2017网络钓鱼趋势和情报报告

一、介绍

欢迎阅读2017网络钓鱼趋势和情报报告。本报告的目的不仅在于提供洞察威胁主体开展网络钓鱼攻击的重大趋势、工具、和使用的技术，同时也提供背景和观点来说明这些变化为什么会发生。

今天的网络钓鱼威胁景观和2016年刚开始的相比有惊人的不同，有两个变革的事件导致了预期的钓鱼威胁景观和情形发生了根本性的巨变。

第一个变革事件是根本性的，就是钓鱼攻击者的攻击目标发生了变化，这主要有两个因素，一是攻击者的动机在不断变化，二是因为目标身份认证方式从唯一用户名演化成广泛接受的邮件地址(以前，网站或系统身份认证时通常采用“用户名+密码”的方式，现在很多网站或系统已经采用了“邮箱+密码”的方式，这种变化带来了很大问题)。

2016年第二个变革事件是勒索软件的快速增加，并很快变成了公共瘟疫。大范围的网络钓鱼将继续是传播勒索最有效的方法。

这份报告提供了这些事件的第一手和深入的观点，以及其他直接来源于PhishLabs的关于对抗钓鱼攻击和钓鱼攻击背后威胁主体的观点。
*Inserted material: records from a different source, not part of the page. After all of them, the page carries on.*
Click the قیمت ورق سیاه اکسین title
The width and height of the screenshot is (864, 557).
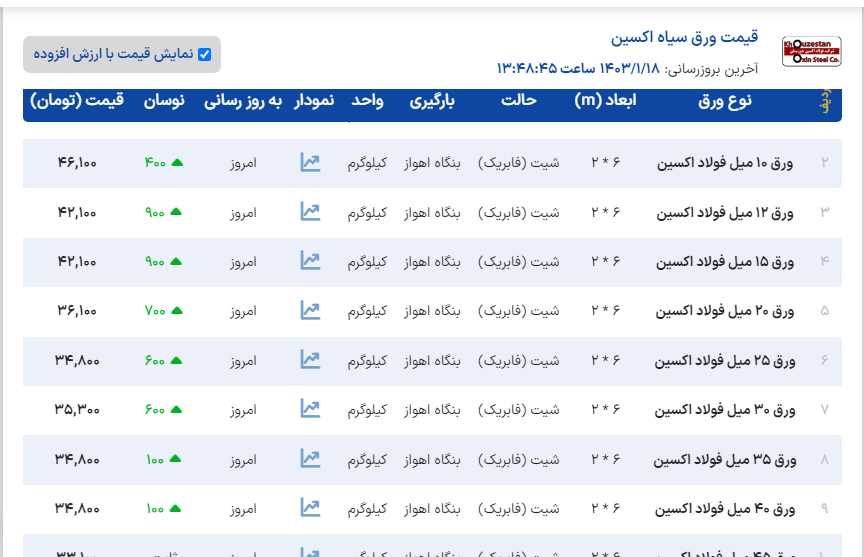[x=684, y=38]
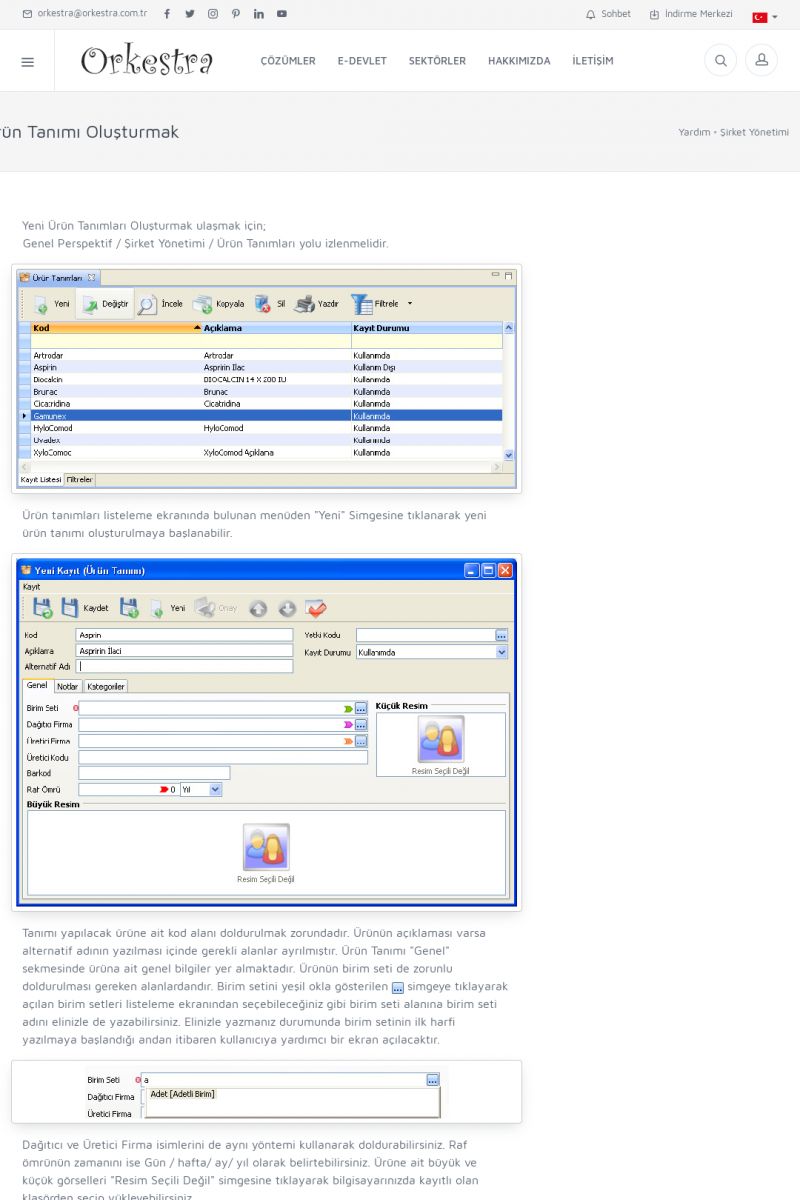
Task: Open the LinkedIn social link
Action: click(x=259, y=14)
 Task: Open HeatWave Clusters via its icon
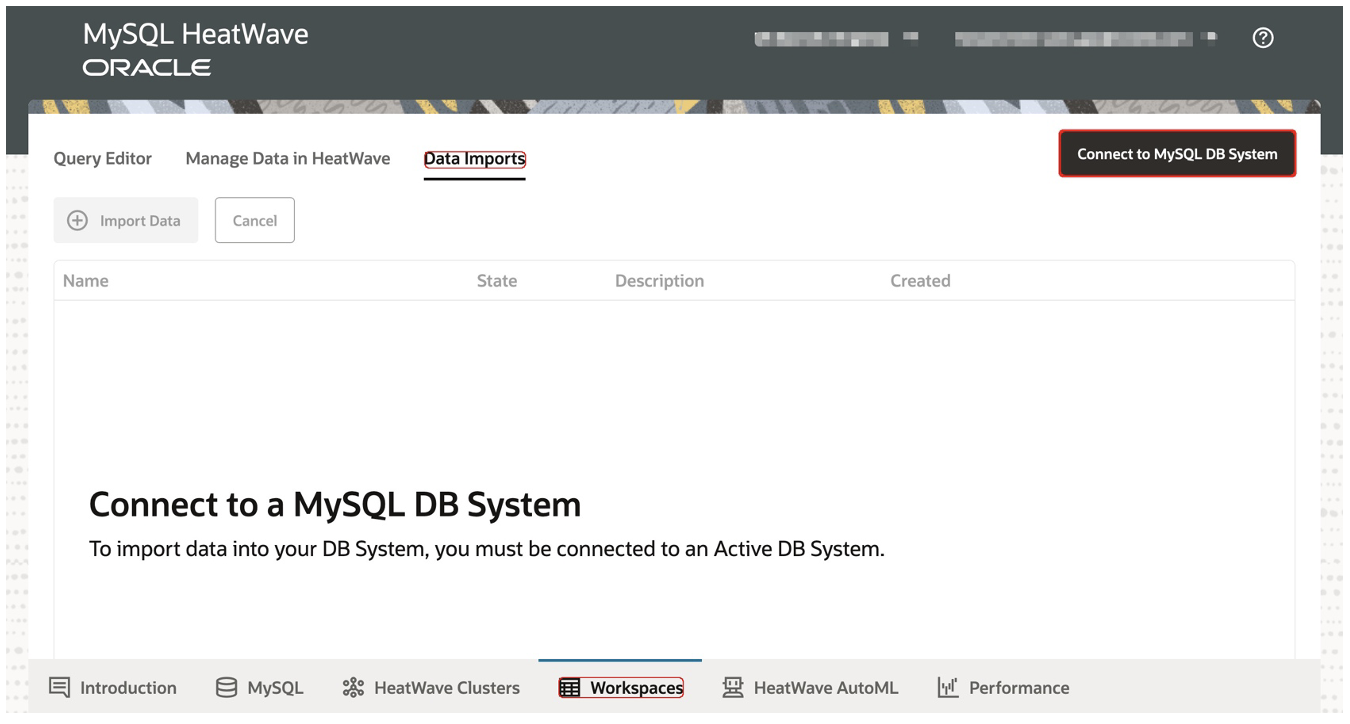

本报告中强调的趋势将有助于企业更好地评估现代钓鱼攻击的风险，并且我们希望这个详细的调查结果能更好的用于减缓那些风险。

PhishLabs R.A.I.D(研究、分析、和情报部门)由一些世界上最受尊敬的威胁研究人员组成，并撰写了这篇报告。PhishLabs有专门用于对抗钓鱼攻击的业务和技术系统，这篇报告中包含的信息和观点就是以此为基础的。

下面是我们报告的基础数据：

1.我们在2016年分析了近一百万个恶意钓鱼网站。

2.这些网站使用了超过170000个唯一域名(比2015年多23%)。

3.我们每个月调查并减少了超过7800次钓鱼攻击，确定了这些攻击中使用的基础架构，并关闭它们。

4.我们分析了来源于100多个勒索软件的变种和20多个银行木马的数千个独特的恶意软件样本。

5.领先的金融机构、社交媒体网站、医疗保健公司、零售商、保险公司和技术公司都使用了我们的服务，用于对抗网络钓鱼威胁。

6.从2008年，我们就一直在对抗网络钓鱼攻击。

二、概述

网络钓鱼是网络攻击的最大威胁向量。威胁主体以组织和个人的资产为目标时。网络攻击最有吸引力和最成功的方法仍然是利用人类的弱点。

2017网络钓鱼趋势和情报报告在网络钓鱼攻击和洞察这些攻击使用的技术方面，提供了趋势上的分析。它试图澄清谁在被攻击，并给出他们为什么被攻击的理由。阅读此报告的人将更好地了解网络钓鱼威胁，并更好的具备保护自己的能力。

2017网络钓鱼趋势和情报报告的重要结论是：

1.云存储网站可能会超越金融机构成为被钓鱼攻击最多的目标，这标志着钓鱼者在目标选择过程上发生了变化。

2.身份认证方法从唯一用户名变成了广泛接受的邮件地址，这个变化被严重利用，攻击者收获了大量凭据后，瞄准大量在线服务，通过凭据重用和其他方法进行二次攻击。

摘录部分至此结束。